Investigation on modal characteristics and influencing factors of a non-pneumatic tire with bionic sunflower structure

Abstract

The study of tire vibration characteristics is crucial for optimizing tire structural parameters and improving the vehicle's noise, vibration, and harshness (NVH) characteristics. Addressing the influence of elastic support stiffness and mass distribution on the vibration characteristics of current non-pneumatic tires, this paper proposes a novel bionic sunflower-inspired non-pneumatic tire (BSNPT) featuring layer-specific stiffness control. A numerical simulation model of the BSNPT was developed, and its validity was confirmed through radial stiffness testing. The effects of different operational conditions and structural parameters on the vibrational behavior of the BSNPT were thoroughly examined.
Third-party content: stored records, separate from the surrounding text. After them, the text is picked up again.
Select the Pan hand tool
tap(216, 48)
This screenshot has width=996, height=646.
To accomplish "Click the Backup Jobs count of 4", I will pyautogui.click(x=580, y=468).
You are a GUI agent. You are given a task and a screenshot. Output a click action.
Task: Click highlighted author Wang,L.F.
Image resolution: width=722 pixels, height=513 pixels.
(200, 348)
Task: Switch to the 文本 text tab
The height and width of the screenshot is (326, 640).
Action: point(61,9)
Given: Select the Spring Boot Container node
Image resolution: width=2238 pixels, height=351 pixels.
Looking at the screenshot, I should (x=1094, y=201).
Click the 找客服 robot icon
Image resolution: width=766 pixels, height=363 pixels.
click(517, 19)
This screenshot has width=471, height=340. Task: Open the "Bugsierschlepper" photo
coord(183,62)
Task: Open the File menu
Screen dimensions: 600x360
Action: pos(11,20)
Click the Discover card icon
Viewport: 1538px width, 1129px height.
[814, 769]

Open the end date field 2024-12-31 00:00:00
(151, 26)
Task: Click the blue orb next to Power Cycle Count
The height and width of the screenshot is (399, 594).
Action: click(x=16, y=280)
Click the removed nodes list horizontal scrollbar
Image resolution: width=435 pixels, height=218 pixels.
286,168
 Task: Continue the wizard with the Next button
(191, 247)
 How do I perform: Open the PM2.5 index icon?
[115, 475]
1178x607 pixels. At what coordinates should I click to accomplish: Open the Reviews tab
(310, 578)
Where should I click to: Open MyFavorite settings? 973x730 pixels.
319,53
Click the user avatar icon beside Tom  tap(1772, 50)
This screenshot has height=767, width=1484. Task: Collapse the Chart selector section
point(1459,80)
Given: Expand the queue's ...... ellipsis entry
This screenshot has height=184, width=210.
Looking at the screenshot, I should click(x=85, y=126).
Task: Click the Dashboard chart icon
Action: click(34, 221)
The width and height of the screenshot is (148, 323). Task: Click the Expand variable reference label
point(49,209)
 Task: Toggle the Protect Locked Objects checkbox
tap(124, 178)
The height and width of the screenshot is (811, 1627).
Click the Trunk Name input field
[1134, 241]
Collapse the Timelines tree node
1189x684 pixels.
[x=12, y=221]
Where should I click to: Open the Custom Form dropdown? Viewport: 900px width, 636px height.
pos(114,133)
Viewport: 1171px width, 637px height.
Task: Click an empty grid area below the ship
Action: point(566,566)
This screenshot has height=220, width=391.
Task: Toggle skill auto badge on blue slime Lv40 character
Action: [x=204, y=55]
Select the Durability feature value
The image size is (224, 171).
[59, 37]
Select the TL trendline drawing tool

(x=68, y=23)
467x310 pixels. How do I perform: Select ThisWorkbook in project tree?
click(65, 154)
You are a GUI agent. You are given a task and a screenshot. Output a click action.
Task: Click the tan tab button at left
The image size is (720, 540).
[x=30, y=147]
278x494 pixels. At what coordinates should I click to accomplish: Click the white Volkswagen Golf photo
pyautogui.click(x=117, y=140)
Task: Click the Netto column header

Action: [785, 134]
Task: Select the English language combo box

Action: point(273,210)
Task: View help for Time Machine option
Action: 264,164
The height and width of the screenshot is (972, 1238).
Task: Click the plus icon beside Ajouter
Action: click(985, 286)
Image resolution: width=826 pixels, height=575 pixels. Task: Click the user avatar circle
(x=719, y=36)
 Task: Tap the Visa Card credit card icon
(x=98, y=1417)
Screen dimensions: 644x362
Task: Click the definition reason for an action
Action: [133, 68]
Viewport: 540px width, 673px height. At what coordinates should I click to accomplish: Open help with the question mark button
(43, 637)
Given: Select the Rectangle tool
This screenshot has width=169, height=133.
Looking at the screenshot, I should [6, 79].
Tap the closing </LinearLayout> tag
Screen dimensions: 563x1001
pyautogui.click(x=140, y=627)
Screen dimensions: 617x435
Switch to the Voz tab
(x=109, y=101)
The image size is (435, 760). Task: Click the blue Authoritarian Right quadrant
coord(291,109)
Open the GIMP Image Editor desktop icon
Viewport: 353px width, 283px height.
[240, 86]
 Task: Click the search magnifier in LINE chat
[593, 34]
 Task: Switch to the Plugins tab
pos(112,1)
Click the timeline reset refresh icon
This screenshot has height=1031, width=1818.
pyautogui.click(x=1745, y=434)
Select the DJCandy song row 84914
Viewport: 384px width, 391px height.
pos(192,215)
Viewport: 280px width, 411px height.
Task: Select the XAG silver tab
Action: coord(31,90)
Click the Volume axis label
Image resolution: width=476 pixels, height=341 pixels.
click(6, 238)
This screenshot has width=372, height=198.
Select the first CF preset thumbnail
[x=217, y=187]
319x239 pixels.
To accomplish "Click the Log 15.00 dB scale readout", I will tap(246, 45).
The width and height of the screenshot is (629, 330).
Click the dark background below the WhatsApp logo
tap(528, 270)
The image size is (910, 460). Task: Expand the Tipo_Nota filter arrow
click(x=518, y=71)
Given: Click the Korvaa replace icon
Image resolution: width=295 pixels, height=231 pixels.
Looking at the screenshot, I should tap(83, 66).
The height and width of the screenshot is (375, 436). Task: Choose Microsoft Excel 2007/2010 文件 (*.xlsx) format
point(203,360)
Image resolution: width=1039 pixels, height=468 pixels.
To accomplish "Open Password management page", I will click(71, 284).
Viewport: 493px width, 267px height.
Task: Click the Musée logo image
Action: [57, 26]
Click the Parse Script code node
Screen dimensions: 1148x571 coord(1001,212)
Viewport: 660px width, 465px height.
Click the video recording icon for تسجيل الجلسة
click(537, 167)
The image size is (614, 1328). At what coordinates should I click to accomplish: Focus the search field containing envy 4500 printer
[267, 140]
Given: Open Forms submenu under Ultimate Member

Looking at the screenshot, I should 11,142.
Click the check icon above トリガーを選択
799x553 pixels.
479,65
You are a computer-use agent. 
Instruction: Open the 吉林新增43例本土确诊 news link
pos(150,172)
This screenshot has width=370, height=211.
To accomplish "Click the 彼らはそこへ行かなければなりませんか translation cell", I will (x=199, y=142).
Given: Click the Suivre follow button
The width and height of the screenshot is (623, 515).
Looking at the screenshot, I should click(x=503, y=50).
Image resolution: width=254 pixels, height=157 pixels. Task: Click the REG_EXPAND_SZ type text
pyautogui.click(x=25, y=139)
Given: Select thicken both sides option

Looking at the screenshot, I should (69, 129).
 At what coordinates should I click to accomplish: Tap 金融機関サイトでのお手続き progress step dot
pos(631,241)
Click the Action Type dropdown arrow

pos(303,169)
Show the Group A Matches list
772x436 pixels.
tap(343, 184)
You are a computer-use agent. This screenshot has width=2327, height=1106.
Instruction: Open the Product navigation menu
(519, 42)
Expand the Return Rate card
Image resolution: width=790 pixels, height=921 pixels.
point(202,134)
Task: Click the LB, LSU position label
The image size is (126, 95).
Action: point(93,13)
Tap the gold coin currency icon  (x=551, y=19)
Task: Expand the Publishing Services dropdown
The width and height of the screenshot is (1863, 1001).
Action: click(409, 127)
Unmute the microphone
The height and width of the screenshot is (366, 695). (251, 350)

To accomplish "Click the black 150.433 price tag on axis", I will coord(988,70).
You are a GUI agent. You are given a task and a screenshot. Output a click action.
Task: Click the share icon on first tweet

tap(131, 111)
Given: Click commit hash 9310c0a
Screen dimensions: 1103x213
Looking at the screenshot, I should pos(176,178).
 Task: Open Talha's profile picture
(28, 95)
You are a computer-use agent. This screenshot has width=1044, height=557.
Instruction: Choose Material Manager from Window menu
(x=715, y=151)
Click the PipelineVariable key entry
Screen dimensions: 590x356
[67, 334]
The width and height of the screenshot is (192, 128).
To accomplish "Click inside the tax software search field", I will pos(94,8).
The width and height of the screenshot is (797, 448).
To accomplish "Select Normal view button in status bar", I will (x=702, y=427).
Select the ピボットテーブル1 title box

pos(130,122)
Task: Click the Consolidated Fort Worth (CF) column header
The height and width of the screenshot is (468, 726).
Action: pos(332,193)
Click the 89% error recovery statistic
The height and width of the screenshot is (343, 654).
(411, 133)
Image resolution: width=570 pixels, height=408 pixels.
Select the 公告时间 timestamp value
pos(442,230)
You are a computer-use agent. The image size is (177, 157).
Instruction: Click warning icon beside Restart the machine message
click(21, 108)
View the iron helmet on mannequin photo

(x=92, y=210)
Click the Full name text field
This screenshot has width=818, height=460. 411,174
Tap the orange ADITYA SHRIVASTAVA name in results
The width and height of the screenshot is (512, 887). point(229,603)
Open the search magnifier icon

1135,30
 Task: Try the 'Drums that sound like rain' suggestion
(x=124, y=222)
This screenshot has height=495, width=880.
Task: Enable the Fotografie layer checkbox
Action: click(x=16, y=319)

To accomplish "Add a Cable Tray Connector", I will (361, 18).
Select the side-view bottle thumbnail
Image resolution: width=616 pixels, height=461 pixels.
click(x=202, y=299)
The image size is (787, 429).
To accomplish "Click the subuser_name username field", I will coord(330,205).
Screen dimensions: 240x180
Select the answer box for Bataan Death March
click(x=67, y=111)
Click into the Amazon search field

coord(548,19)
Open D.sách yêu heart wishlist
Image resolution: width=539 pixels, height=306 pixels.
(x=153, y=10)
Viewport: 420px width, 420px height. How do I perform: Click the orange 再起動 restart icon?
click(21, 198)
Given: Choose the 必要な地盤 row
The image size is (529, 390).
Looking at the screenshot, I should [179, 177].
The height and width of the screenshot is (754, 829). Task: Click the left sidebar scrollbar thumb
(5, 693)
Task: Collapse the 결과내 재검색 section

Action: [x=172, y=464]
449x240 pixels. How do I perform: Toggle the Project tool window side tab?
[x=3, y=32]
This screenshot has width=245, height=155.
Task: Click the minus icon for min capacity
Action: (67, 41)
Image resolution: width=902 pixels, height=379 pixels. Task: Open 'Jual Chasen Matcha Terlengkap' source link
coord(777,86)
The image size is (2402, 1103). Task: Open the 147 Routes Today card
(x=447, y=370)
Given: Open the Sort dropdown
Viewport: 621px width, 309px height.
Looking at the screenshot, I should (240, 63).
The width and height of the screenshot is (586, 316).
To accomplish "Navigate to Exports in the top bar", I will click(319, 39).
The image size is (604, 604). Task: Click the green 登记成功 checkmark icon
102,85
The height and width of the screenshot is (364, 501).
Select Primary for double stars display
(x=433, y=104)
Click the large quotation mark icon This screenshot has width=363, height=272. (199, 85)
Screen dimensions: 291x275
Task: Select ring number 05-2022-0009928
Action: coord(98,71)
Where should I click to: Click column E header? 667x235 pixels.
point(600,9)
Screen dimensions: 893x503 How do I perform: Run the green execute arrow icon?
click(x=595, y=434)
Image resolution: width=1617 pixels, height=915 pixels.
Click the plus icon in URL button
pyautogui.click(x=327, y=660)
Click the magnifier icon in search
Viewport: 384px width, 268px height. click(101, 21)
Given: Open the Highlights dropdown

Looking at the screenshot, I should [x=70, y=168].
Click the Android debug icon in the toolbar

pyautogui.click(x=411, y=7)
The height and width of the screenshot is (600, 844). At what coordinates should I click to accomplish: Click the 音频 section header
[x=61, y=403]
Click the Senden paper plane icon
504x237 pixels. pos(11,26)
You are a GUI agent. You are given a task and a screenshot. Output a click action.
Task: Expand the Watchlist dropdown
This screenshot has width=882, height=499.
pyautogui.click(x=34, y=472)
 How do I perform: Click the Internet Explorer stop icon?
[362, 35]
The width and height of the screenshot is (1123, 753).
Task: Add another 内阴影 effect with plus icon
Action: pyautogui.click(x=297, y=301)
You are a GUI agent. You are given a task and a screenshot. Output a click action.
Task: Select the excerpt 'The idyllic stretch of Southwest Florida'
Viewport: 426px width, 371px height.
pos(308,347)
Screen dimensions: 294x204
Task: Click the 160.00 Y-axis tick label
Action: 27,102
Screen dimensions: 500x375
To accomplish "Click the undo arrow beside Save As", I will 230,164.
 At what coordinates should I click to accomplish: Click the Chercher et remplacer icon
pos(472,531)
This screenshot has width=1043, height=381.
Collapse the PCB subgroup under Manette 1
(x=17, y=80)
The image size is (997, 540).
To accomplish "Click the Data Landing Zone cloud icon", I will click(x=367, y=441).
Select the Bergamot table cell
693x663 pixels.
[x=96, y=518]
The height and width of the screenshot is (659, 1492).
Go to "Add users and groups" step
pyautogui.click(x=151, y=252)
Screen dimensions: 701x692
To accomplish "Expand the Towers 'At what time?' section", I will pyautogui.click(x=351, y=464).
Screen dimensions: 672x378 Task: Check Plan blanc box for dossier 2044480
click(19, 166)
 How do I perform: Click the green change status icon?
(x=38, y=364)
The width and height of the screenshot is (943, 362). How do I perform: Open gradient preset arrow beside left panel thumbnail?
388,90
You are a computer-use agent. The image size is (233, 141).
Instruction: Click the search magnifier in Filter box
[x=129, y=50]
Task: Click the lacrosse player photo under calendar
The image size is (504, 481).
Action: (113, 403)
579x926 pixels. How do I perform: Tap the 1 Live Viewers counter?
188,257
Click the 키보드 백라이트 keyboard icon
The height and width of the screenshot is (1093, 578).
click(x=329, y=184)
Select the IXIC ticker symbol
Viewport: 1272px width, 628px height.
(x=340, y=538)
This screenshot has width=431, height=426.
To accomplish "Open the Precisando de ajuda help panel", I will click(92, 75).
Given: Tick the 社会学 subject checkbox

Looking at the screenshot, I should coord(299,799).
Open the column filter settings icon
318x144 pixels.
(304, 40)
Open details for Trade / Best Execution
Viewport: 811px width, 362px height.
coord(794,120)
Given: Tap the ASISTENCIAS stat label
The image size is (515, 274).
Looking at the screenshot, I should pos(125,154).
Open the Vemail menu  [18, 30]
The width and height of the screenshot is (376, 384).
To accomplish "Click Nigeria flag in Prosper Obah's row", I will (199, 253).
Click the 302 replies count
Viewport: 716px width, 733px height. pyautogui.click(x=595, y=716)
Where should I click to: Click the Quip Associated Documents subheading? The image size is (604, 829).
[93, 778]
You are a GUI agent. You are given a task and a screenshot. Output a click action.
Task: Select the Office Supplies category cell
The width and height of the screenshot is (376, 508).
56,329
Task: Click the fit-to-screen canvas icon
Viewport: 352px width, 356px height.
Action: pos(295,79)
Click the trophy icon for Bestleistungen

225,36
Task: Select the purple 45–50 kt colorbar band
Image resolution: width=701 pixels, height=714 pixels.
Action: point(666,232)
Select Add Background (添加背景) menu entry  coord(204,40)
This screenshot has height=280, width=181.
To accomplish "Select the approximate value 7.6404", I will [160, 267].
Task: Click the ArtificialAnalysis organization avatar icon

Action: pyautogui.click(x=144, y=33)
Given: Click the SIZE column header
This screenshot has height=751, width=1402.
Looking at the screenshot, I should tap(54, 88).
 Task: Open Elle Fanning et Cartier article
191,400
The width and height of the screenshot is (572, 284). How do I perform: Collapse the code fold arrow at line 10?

The results indicate that an increase in contact load exerts a strengthening effect on the natural frequency of the BSNPT, while elevated rolling speed intensifies centrifugal force effects, leading to a moderate increase in higher-order radial and first-order circumferential frequencies.The natural frequency characteristics of the BSNPT are strongly associated with the design parameters of its transition layer, support layer, annular shear band, and tread layer. This research offers significant guidance for optimizing the structural design and vibrational properties of the bionic sunflower-inspired non-pneumatic tires.